Художники Терлемезиан и Татевосян в своих портретах Комитаса сумели схватить и передать одиночество и глубокое напряжение мысли великого армянского композитора.

О нем смотри на русском языке хорошее издание песен с биографией, составленной X. В. Торджяном: «Комитас, песни для голоса с фортепиано». Редакция X. В. Торджяна, Государственное музыкальное издательство, М. 1939. Работ о Комитасе очень много: упомянутая выше книга А. Шавердяна «Сборник песен Комитаса», Ереван, 1950. Академическое издание трудов Комитаса, подготовленное Мушетом Агаяном и т. д.

140

Христофор Макарович Кара-Мурза (1854–1902) — родился в Карасу-Базаре, в Крыму. С детства обнаружил способности к музыке. Отправившись на Кавказ, он много лет пропагандировал четырехголосное пение, до него не существовавшее у армян.

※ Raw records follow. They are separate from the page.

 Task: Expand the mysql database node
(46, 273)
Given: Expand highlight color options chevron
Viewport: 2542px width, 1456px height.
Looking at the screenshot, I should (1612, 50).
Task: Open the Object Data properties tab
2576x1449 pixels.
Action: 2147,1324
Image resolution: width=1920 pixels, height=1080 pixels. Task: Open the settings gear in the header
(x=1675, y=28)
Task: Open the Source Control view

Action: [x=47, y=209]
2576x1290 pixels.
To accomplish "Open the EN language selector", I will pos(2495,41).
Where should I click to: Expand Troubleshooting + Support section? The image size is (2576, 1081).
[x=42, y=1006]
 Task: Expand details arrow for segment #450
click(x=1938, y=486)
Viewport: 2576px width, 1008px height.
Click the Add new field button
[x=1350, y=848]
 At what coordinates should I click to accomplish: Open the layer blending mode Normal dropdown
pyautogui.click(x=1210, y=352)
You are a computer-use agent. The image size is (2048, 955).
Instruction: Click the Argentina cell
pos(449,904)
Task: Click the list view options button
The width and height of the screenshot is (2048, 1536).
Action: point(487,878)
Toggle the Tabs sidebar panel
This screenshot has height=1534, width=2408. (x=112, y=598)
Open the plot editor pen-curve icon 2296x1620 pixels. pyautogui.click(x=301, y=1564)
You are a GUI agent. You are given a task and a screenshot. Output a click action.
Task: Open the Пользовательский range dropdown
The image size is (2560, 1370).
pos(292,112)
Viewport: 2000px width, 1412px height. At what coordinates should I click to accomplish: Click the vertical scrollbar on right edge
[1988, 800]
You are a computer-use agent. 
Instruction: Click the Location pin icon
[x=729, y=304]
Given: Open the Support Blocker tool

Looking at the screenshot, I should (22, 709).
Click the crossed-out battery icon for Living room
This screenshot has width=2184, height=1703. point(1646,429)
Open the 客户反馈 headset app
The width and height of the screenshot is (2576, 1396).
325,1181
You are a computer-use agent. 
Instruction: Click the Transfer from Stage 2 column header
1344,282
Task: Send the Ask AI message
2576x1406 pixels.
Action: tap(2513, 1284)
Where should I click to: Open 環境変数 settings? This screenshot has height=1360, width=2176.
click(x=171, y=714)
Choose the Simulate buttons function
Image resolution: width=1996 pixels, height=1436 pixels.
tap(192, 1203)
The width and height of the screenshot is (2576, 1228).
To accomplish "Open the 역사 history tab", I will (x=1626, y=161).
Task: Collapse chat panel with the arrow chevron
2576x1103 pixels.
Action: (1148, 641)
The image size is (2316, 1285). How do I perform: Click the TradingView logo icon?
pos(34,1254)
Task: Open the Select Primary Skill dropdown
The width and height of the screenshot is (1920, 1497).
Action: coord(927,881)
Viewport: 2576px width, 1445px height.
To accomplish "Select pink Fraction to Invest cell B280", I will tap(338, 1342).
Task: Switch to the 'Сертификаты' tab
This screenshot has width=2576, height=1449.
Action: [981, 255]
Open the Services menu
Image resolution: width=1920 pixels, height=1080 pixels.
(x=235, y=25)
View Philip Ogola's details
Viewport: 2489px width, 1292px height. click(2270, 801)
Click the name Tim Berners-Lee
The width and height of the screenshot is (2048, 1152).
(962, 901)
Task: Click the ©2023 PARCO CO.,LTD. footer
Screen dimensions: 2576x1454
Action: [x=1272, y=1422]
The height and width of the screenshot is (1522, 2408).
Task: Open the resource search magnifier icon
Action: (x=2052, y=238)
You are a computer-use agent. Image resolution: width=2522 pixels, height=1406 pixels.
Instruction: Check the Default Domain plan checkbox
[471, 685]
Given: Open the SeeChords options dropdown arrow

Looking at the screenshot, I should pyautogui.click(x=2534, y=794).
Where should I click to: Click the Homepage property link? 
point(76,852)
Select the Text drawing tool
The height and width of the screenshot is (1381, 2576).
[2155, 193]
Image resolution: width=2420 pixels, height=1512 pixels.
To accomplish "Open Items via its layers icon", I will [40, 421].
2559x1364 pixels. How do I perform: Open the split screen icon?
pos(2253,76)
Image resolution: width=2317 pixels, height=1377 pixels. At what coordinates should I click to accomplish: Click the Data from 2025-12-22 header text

С двумя своими братьями (один из них — известный сейчас врач-общественник П. М. Кара-Мурза) он пропагандировал армянскую музыку, собирая и обучая на местах хоры, которые потом, когда он уезжал из города, оставались уже в качестве хорошо спевшихся капелл. Такие кружки он организовал в городах Александрополе (ныне Ленинакан), Астрахани, Ахалцихе, Ахалкалаки, Абастумани, Аккермане (ныне Белгород-Днепровский), Баку, Батуми, Гори, Елизаветполе (Кировабад), Ереване, Закаталы, Кишиневе, Керчи, Игдыри, Москве, Моздоке, Нахичевани на Дону, Новочеркасске, Нухе, Одессе, Поти, Петровске (ныне Махачкала) Симферополе, Ставрополе-Кавказском, Тбилиси, Темирхан-Шуре (ныне Буйнакск), Шуше, Шемахе, Эчмиадзине. За семнадцать лет им было организовано 90 певческих хоров в 47 городах и дано 248 концертов. Он собрал и аранжировал 320 народных песен, написал собственных 57 опусов в их числе оперу «Шушан».